От острой боли Сивоня и начал думать:

«Чем гордятся мой хозяин и другие его соотечественники-сербы? Почему они так задирают нос и с таким высокомерием и презрением смотрят на мой род?.. Гордятся они родиной, гордятся тем, что милостью судьбы им предназначено было родиться здесь, в Сербии. Но и моя мать отелилась в Сербии, и это родина не только моя и моего отца, но и моих предков; ведь они, как и предки сербов, пришли в эти края со старой славянской прародины. Между тем никто из нас, волов, этим не гордится. Мы всегда гордились тем, кто сможет поднять в гору наибольший груз, и никто из нас до сих пор не говорил швабскому волу: «Э, что ты, вот я — сербский вол, родина моя — славная Сербия, тут телились все мои предки, тут, на этой земле, и могилы их!» Боже сохрани, этим мы никогда не гордились, нам даже такое в голову не приходило, а вот они гордятся. Странные люди!»

Вол печально завертел головой, зазвенел медный колокольчик на его шее и скрипнуло ярмо.

Галоня открыл глаза и, посмотрев на друга, промычал:

— Опять ты со своими глупостями! Ешь да жирей себе, дурак. Смотри, у тебя ребра можно пересчитать. Если бы способность думать ценилась, то люди не предоставили бы это нам, волам. Не выпало бы нам такое счастье!

С сожалением посмотрев на своего друга, Сивоня отвернулся и опять углубился в свои мысли.

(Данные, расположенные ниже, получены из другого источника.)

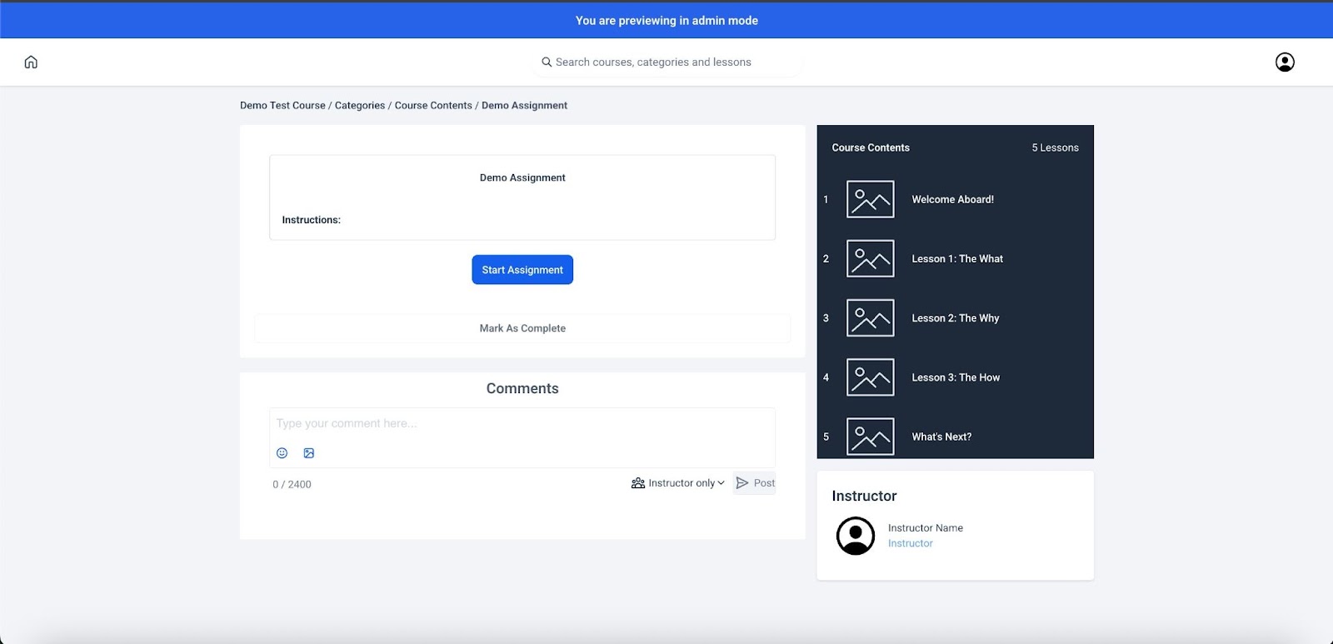Click the Start Assignment button
The height and width of the screenshot is (644, 1333).
pyautogui.click(x=522, y=270)
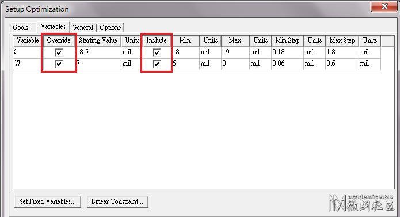Screen dimensions: 400x217
Task: Open the General tab
Action: (x=83, y=28)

«Гордятся своим славным прошлым. Косово поле, косовская битва! Чудо из чудес! Так ведь и мои предки волокли тогда для войска пищу и снаряжение; не будь нас, все бы пришлось таскать самим людям… Восстание против турок! Великое, благородное дело, но кто там был? Разве восстание поднимали эти надменные пустозвоны, которые, ничего не делая, проходят, задрав нос, мимо меня, будто в том их заслуга? Возьмем, к примеру, хотя бы моего хозяина. И он гордится и хвастается восстанием, особенно тем, что в борьбе за освобождение родины погиб его прадед, редкостный юнак. Так разве его в этом заслуга? Гордиться может его прадед, а не он; прадед его отдал жизнь за то, чтобы мой хозяин, его потомок, был свободен. И он свободен, но что он, свободный, делает? Украл чужие доски, навалил на телегу, сам уселся и захрапел, а я тяну и его и доски. Теперь, продав доски, он бездельничает, пьянствует, похваляется славным прошлым. А сколько моих предков зарезали во время восстания, чтобы прокормить бойцов? Да разве не они волокли тогда военное снаряжение, пушки, провиант и порох, и все же нам и в голову не приходит бахвалиться их заслугами, ведь мы по-прежнему добросовестно и терпеливо исполняем свои обязанности, как исполняли их и наши предки.